General Description: The Prairie Rattlesnake is South Dakota’s only species of venomous snake. Prairie Rattlesnakes are a large, heavy-bodied species of snake, with adults ranging from 36–50 inches (91.4–127.0 cm) in length. The background coloration is light gray, tan, or light brown with pronounced dorsal dark brown blotches ringed in white running the length of the body. These blotches of fade towards the tail and turn into bands. Smaller, often lighter, blotches run along the sides. Two white lines occur on each side of the face: one runs between the eye and the nostril and along the upper lip and the other begins behind the eye and runs down the neck. Prairie Rattlesnakes have elliptical pupils and a single heat pit located between the eye and the nostril that allows individuals to use thermal detection of prey and predators. The belly is off-white or light yellow and unmarked. Scales on this species are heavily keeled, giving individuals a rough texture, and the anal scale is not divided. Juvenile coloration is similar to adult coloration. Many large non-venomous snakes are confused with the Prairie Rattlesnake because they often vibrate their tail (that makes a rattlesnake-like noise when it hits dry leaves or sticks), however, Prairie Rattlesnakes have a true rattle on the end of their tails. This rattle is remarkably energetically efficient and is made of keratin. Rattlesnakes are born with a “button” and are unable to make noise with their rattle until they have their first shed. Contrary to popular belief, you cannot age a rattlesnake by counting the number of segments on the rattle. Rattlesnakes gain segments every time they shed their skin, which can be multiple times per year (depending on how much they grow). These keratinized rattles also get brittle, crack, and break off.

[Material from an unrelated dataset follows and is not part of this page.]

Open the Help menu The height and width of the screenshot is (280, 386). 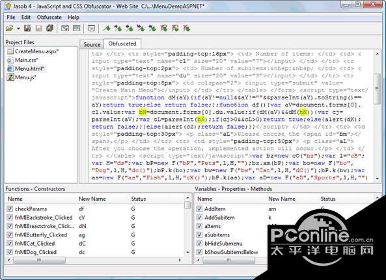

Behavior: Prairie Rattlesnakes feed primarily on rodents, but will also consume birds and lizards. These are ambush predators and will wait until prey move within striking distance before envenomating prey with hemotoxic (tissue degrading) venom. As with all other rattlesnakes, Prairie Rattlesnakes have two large, hinged fangs that are folded at the top of the mouth when at rest. It is commonly believed that juvenile rattlesnakes are more dangerous than adults due to their perceived inability to control the amount of venom that they inject, however, there is no evidence to support these claims. Prairie Rattlesnakes have cryptic coloration that can make them difficult to locate when they are not moving. As such, their first line of defense is their camouflage coloration. However, when disturbed, Prairie Rattlesnakes will rattle their tail and will strike if continued to be provoked. Individuals will often den in the same hibernacula every winter and densities when denning can be quite high.
Reproduction: Mating often takes place in late spring and early summer after individuals have emerged from hibernation. Males will compete in combat rituals where individuals will intertwine with one another attempting to push the other down to the ground, with the winner having access to mate with a nearby female. Females give birth to 8–17 live young and will remain with juveniles for several days after being born and exhibit maternal parental care.
Habitat: Prairie Rattlesnakes can be found in grasslands, prairies, alpine meadows, and spruce forests throughout their range where they are often associated with rocky outcrops or prairie dog towns, which provide cover and are where individuals overwinter.
Species Range: This species can be found throughout the western Great Plains and the Rocky Mountains from west Texas north to southern Canada. An isolated population in the Loess Hills of northwest Iowa represents the easternmost population of this species.
South Dakota Range: Prairie Rattlesnakes are abundant and frequently encountered throughout western South Dakota (west of the Missouri River). Few isolated records of individuals also occur along the Missouri River in southeastern South Dakota, but likely represent translocated individuals rather than established populations.
South Dakota Status: This species is not listed by the South Dakota Game, Fish and Parks.